Olivier HECQUET, Les mots des morts, Ker, 2022, 142 p., 18 € / ePub : 9,99 €, ISBN : 978-2-87586-315-7
Les mots des morts a décroché le prix Polar de la Foire du livre de Bruxelles (ex-prix Fintro), une distinction accordée sur manuscrit à un premier roman. Une initiative heureuse, qui offre l’assurance d’une publication chez Ker, un éditeur de qualité. Ker ? On lui doit la belle collection Belgiques, des recueils de nouvelles qui ont révélé une graphiste décapante, Eva Myzeqari, à la baguette de la présente couverture. Un bel objet, donc, et un bon titre. On plonge !
Un « polar à l’ancienne »
Comme le sous-entend Michel Dufranne (spécialiste RTBF du genre policier et membre du jury du prix évoqué supra), le récit nous prend gentiment par la main pour nous introduire en pays de connaissance. Une scène de crime : la bibliothèque d’un riche notable, Octave Tiers, quarante-trois ans. Un double meurtre : un éditeur et son assistante, Victoria Garcia Borges, la trentaine, belle à damner une cohorte de saints. Un mystère qui distille quelques indices à creuser : la position fœtale, peu naturelle, de la plus jeune des victimes ; une balle tirée à bout portant, comme si cette dernière s’était suicidée après avoir tiré sur son patron, mais un révolver placé à deux mètres du corps, des ecchymoses sur celui-ci, une feuille de papier « sous l’épaule et la chevelure ». Un duo d’enquêteurs qui peine à s’emboîter : le commissaire Oscar Quethec traîne une blessure secrète qui lamine ses nuits et sa vie ; l’inspecteur Olivier Fauvilles est pétri de bonnes intentions mais trop lisse pour son supérieur. Quelques suspects : le fils de la concierge, au passé peu reluisant ; l’épouse de l’éditeur et l’amie qui l’accompagnait en voyage (et en alibi), etc.
Des lignes de force
Olivier Hecquet, dès l’entame du roman, manifeste une étonnante sobriété de narration et d’écriture. Loin des effets tapageurs propres à de nombreux premiers essais, il adopte un ton feutré, une écriture simple mais efficace, des dialogues soignés :
— Je préférerais parler d’autre chose, aujourd’hui. « Le bonheur dans le crime », ça signifie quoi pour vous ?
— Il serait plus intéressant de savoir ce que cela veut dire pour vous. C’est un titre de film ?
— C’est le titre d’un… texte de je ne sais plus qui. Une nouvelle ou un roman. Et un peintre namurois a utilisé cette formule comme titre d’un dessin. En tout cas, mes recherches ne cessent de ricocher sur ces mots.

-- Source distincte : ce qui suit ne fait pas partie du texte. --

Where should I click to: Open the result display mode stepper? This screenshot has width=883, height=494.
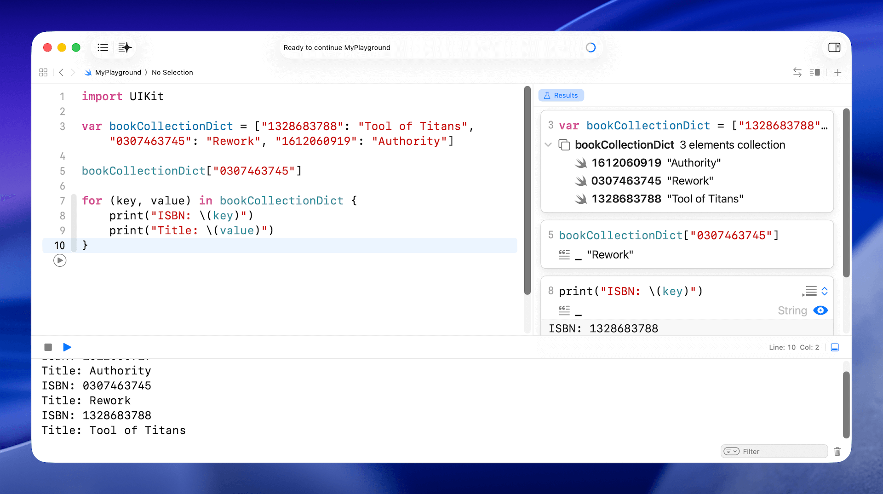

— Disons que vous ne cessez de ricocher sur cette phrase.
— Ce n’est pas ce que j’ai dit ?
— Pas exactement. Et donc, que signifie cette phrase, pour vous ?
Le lecteur gourmet pourra regretter le mot, la phrase ou l’image qui enchante, le lecteur de thrillers la scène ou le rebondissement qui tend la narration, mais les pages défilent sans temps mort, la lecture progresse sans accroc. Et il y a un arrière-plan culturel, Le bonheur dans le crime (nouvelle de Barbey d’Aurevilly et peinture de Félicien Rops) se faufile dans l’enquête, la réflexion des deux policiers. Comme les décors de Bruxelles, le milieu de l’édition, les quartiers glauques hantés par des prostituées, des indicateurs…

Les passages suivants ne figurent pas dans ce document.